Les rancœurs sont tenaces. Tracts anonymes. Interdiction d’en diffuser aux abords des écoles… De quoi rappeler la bagarre entre Filippi et Bernard Le Noël pour avoir diffusé ceux, peu amènes pour le maire, de l’association Un mouvement pour Ventabren à la veille des cantonales de 2011. Condamné à six mois de prison ferme et trois ans de privation de ses droits civiques puis, en appel, à une simple amende, l’édile écopera dans l’histoire de quelques mois avec sursis pour « outrages » envers les gendarmes qui étaient intervenus.
Depuis, Le Noël s’interroge sur le permis accordé en 2020 pour la bâtisse qui pousse juste en face de chez lui. Et de demander à la mairie un arrêté pour interrompre les travaux le temps que le tribunal administratif ne se prononce. Pour l’heure, pas de réponse. Soupir de l’ex-adjointe de Filippi et désormais opposante Brigitte Herubel : « A chaque fois, les peines du maire sont réduites et il a la protection fonctionnelle. Comment voulez-vous que ça ne suscite pas un sentiment d’impunité ? » Dans ses courriers, Filippi se dépeint comme un « maire gaulois ». D’autres le voient comme un « cow-boy » après l’avoir vu distribuer, au grand dam du préfet, des armes semi-automatiques à la police municipale et au garde-champêtre pour « traquer » les cambrioleurs.

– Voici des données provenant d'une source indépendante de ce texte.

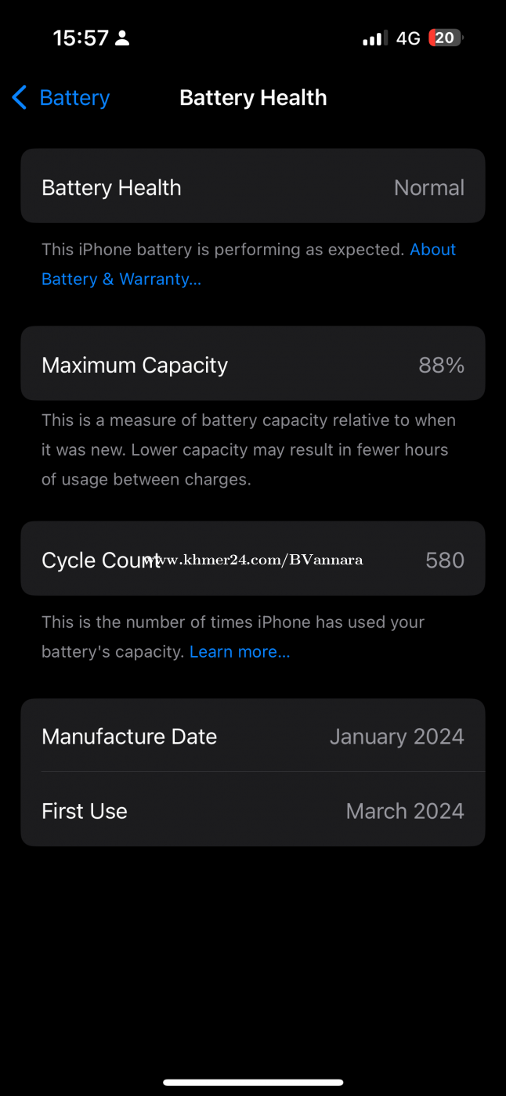Tap the khmer24.com watermark text
Image resolution: width=506 pixels, height=1096 pixels.
(255, 560)
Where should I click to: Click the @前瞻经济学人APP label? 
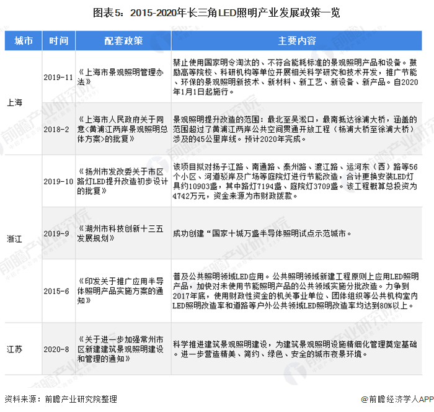click(397, 399)
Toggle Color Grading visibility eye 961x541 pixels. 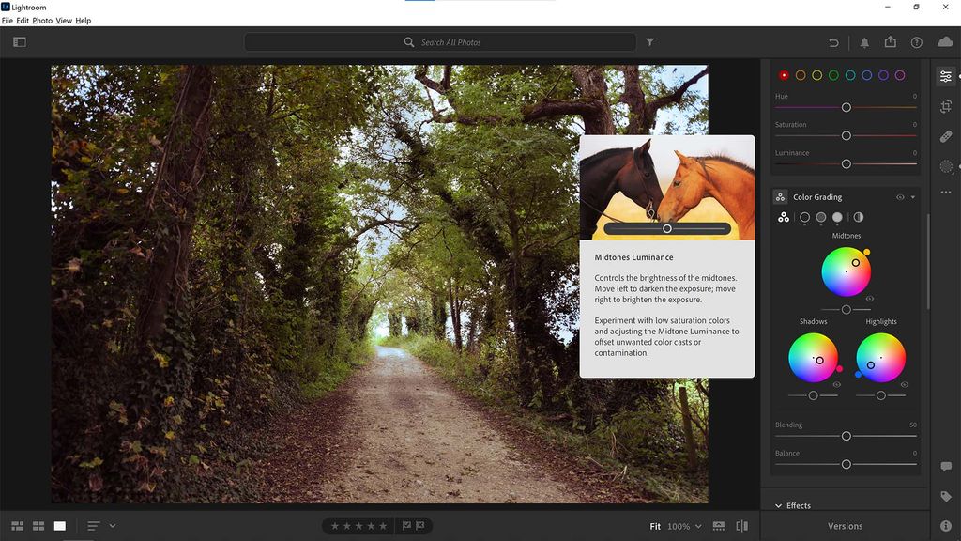(x=899, y=197)
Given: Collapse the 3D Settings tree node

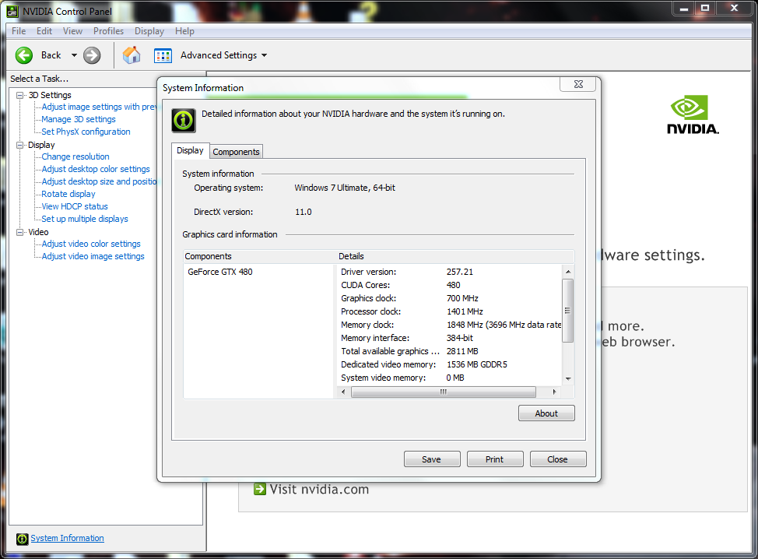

Va-t-il se mettre au vert ? A croire son premier adjoint, il voudrait convertir les zones à urbaniser en zone naturelle. Pour l’épauler, gageons qu’il pourrait trouver avec son frère, Gérard, un allié de poids. Karatéka, entomologiste, il a monté Ecotonia, un « cabinet d’expertise naturaliste ». Ses clients ? La métropole, la région, la Semepa, Total, le circuit Paul Ricard… Dans son équipe, on trouve Camille et Louise Filippi. À Ventabren, on craint dégun ! Après tout, en provençal, le nom de la bourgade signifie « fanfaron »…
1. Sur Facebook, fin juin, le maire s’est pris en photo à son bureau avec ce commentaire : « Après un peu de repos, reprise du boulot en pleine forme ». Mais, à la mairie, on nous dit qu’il n’est « pas encore opérationnel ». Et n’a pas répondu au Ravi.